Task prompt =>
Set down exactly the lines below, starting at the one that contains "イベント (145, 226)" and ending at the one that contains "政治 (310, 226)", with both of those lines included and nothing else.

Dataset content =>
_ _ _ _ _

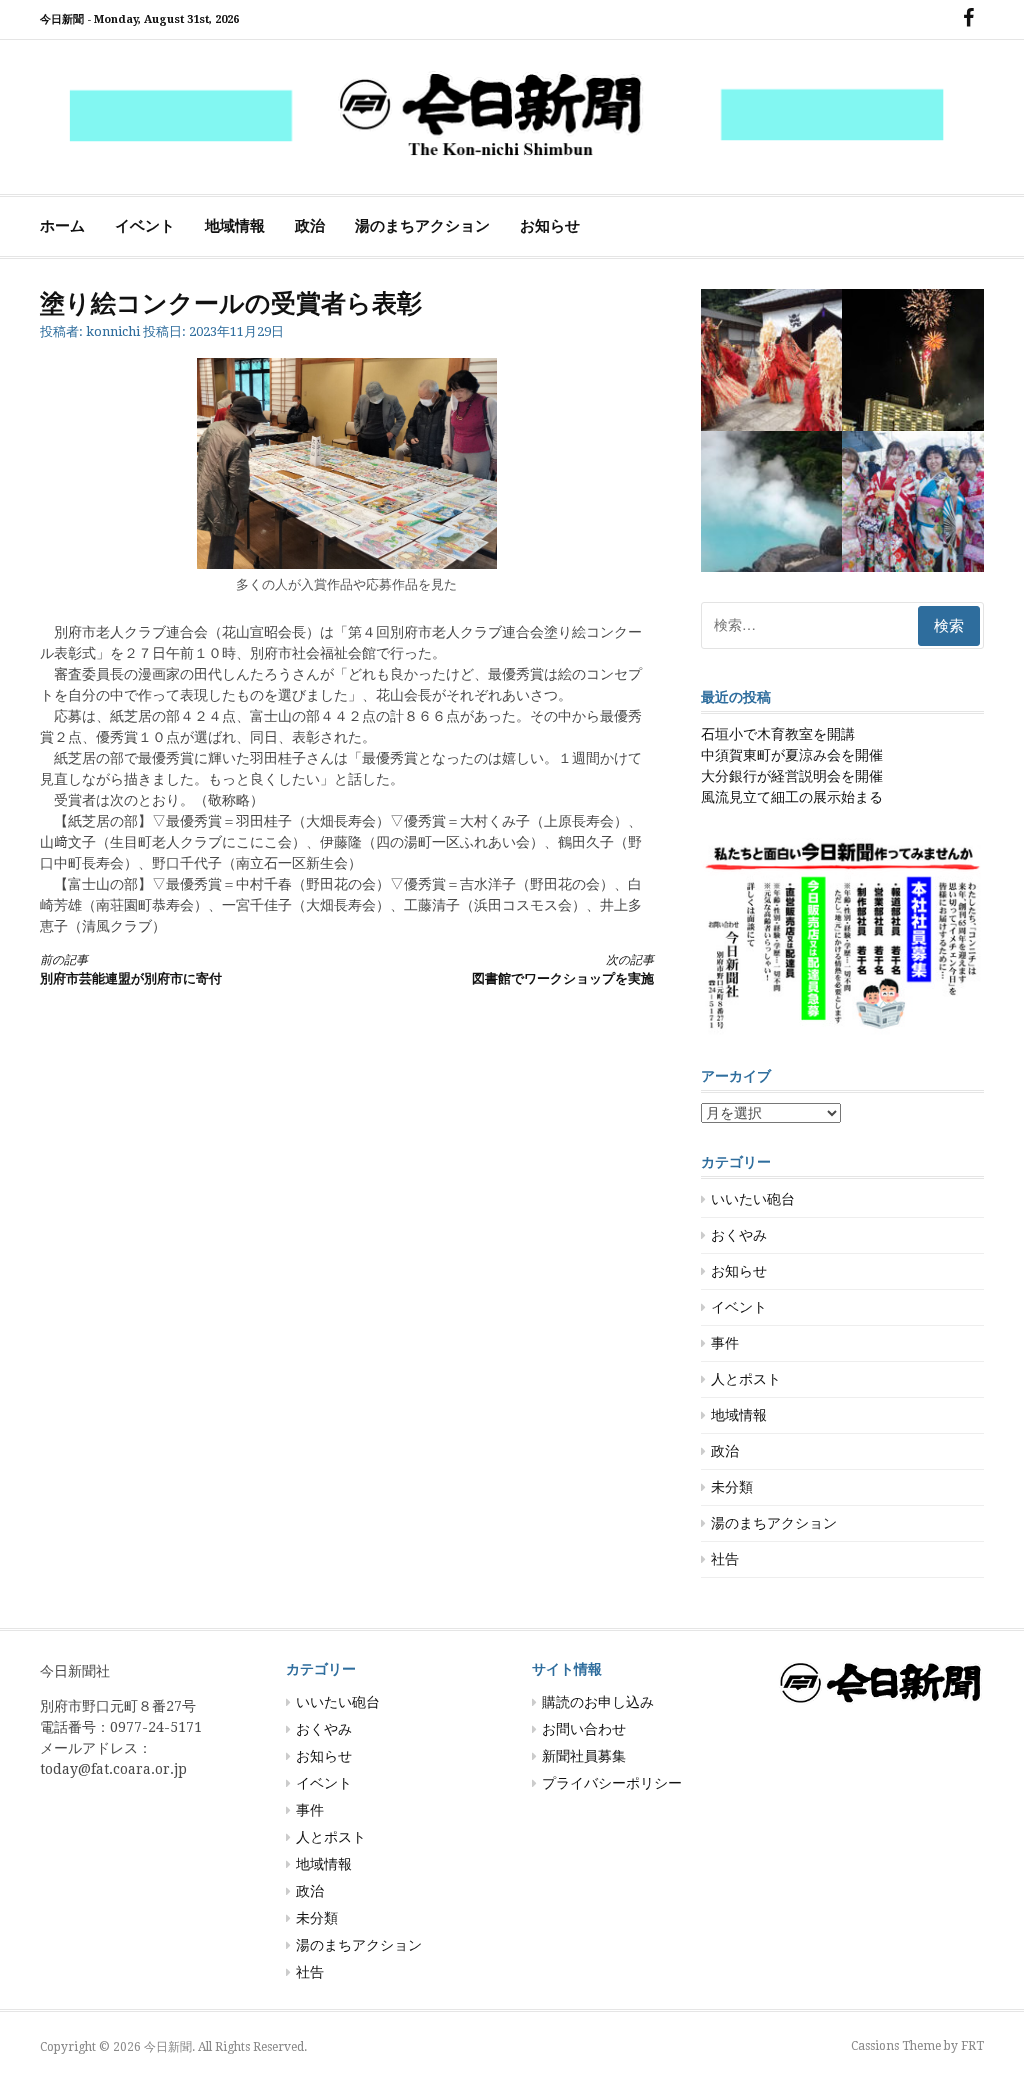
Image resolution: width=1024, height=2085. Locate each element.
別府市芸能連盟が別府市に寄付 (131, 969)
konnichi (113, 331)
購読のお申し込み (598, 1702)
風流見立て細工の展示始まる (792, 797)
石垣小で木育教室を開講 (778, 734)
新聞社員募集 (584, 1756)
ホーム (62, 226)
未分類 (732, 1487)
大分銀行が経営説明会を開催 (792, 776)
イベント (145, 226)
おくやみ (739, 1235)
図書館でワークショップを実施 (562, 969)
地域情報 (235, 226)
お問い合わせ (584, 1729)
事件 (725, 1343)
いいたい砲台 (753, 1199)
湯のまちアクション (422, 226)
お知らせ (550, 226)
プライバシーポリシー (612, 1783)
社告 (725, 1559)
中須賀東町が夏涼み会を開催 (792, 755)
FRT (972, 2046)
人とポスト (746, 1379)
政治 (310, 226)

_ _ _ _ _

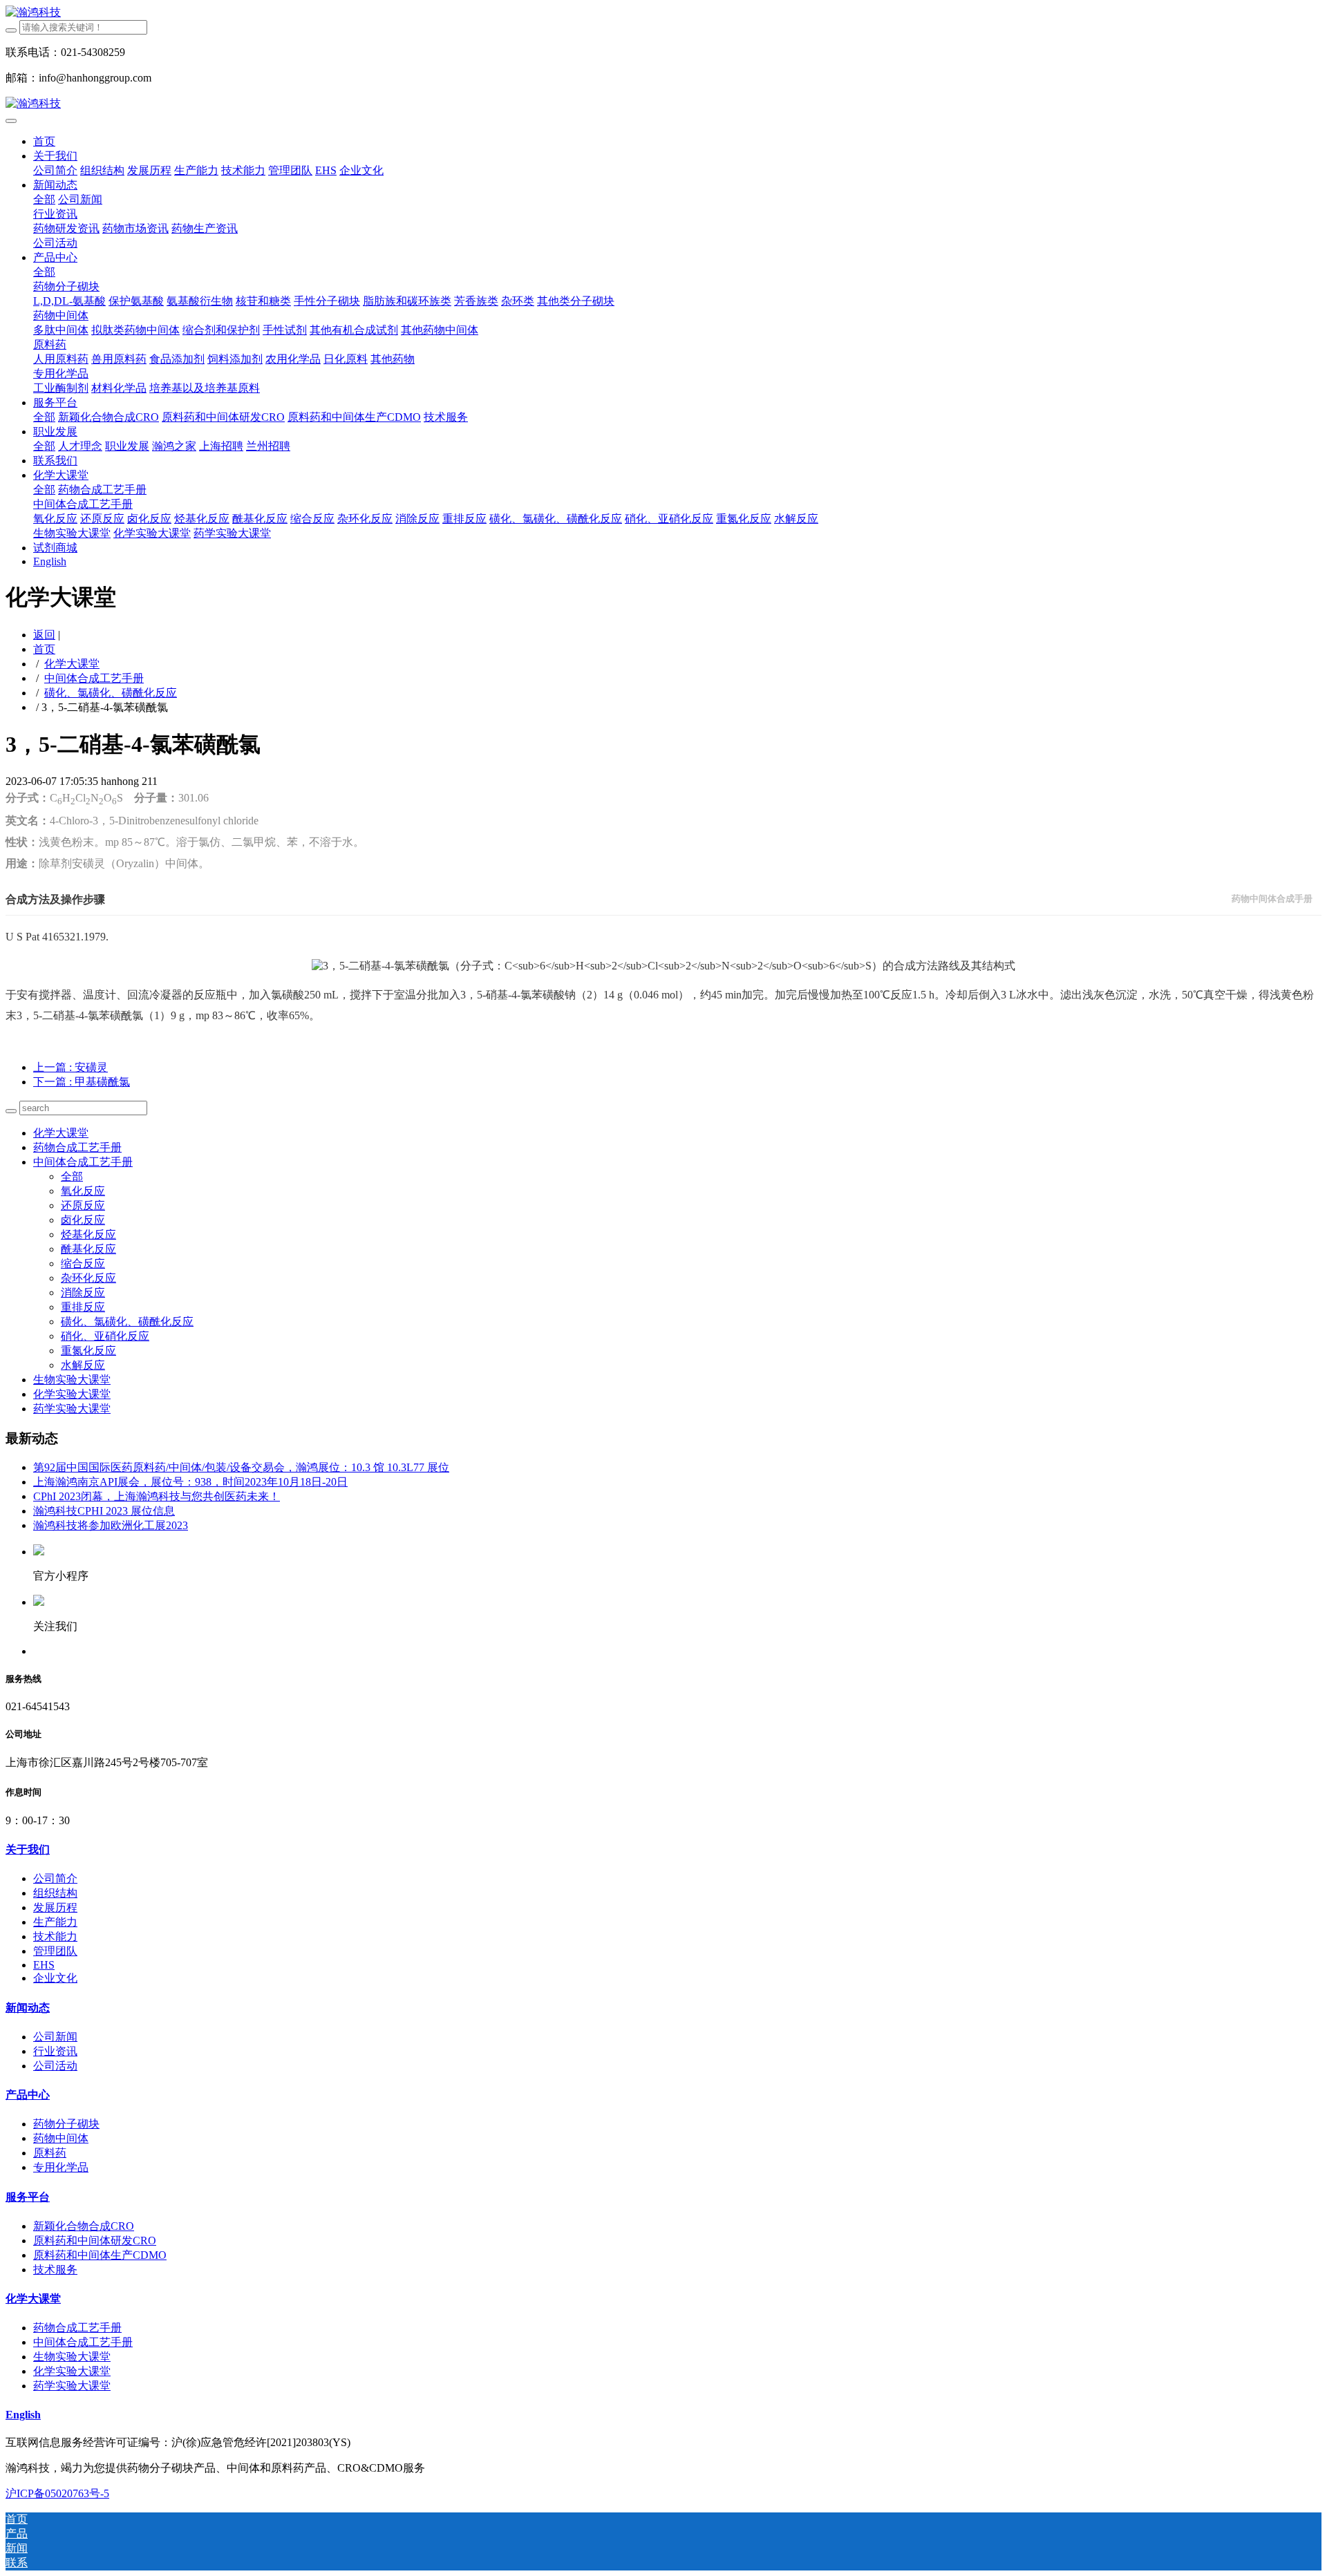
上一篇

_ _ _ _ _

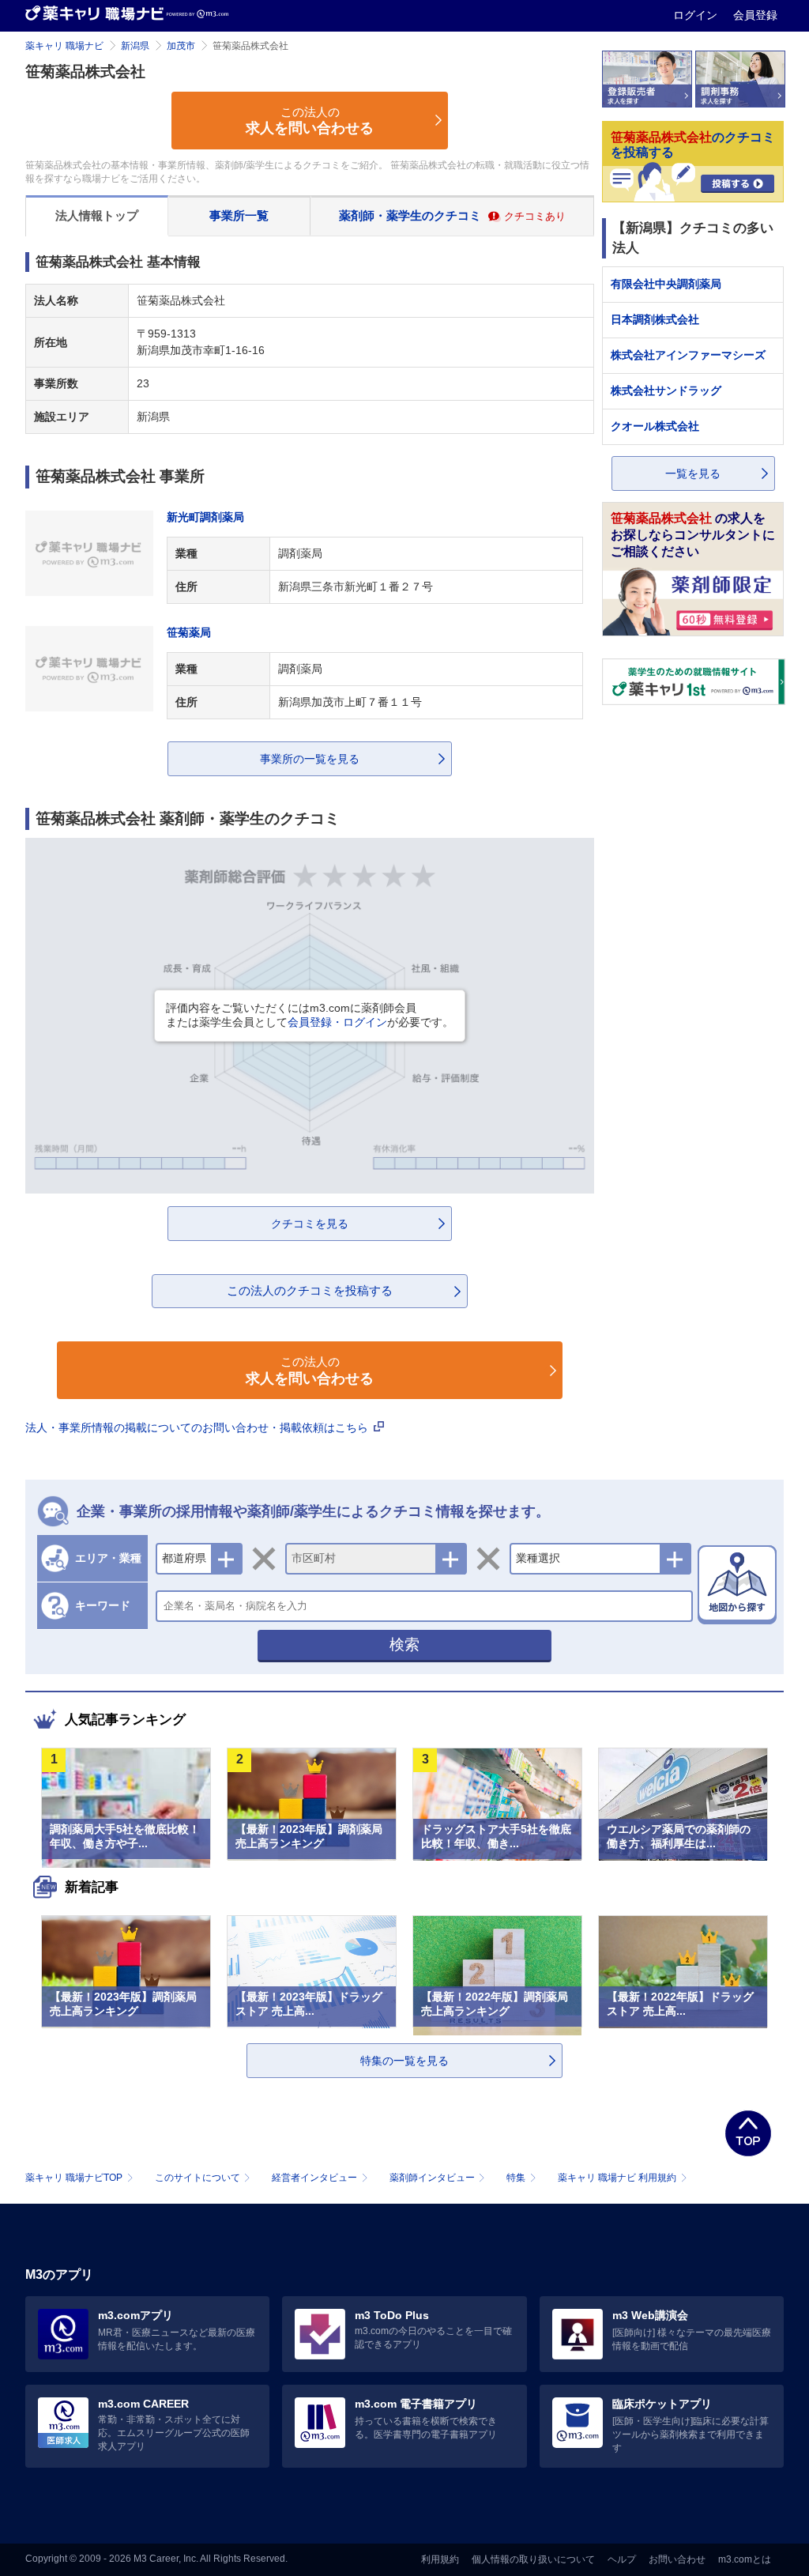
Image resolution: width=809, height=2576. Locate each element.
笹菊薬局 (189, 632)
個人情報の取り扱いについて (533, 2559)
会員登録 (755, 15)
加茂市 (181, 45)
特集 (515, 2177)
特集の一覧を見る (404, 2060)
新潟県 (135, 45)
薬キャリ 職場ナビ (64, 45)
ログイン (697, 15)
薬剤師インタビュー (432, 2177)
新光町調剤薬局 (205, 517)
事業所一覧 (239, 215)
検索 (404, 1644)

_ _ _ _ _

Result of the exercise =>
イベント (145, 226)
おくやみ (739, 1235)
図書館でワークショップを実施 (562, 969)
地域情報 (235, 226)
お問い合わせ (584, 1729)
事件 (725, 1343)
いいたい砲台 (753, 1199)
湯のまちアクション (422, 226)
お知らせ (550, 226)
プライバシーポリシー (612, 1783)
社告 (725, 1559)
中須賀東町が夏涼み会を開催 (792, 755)
FRT (972, 2046)
人とポスト (746, 1379)
政治 (310, 226)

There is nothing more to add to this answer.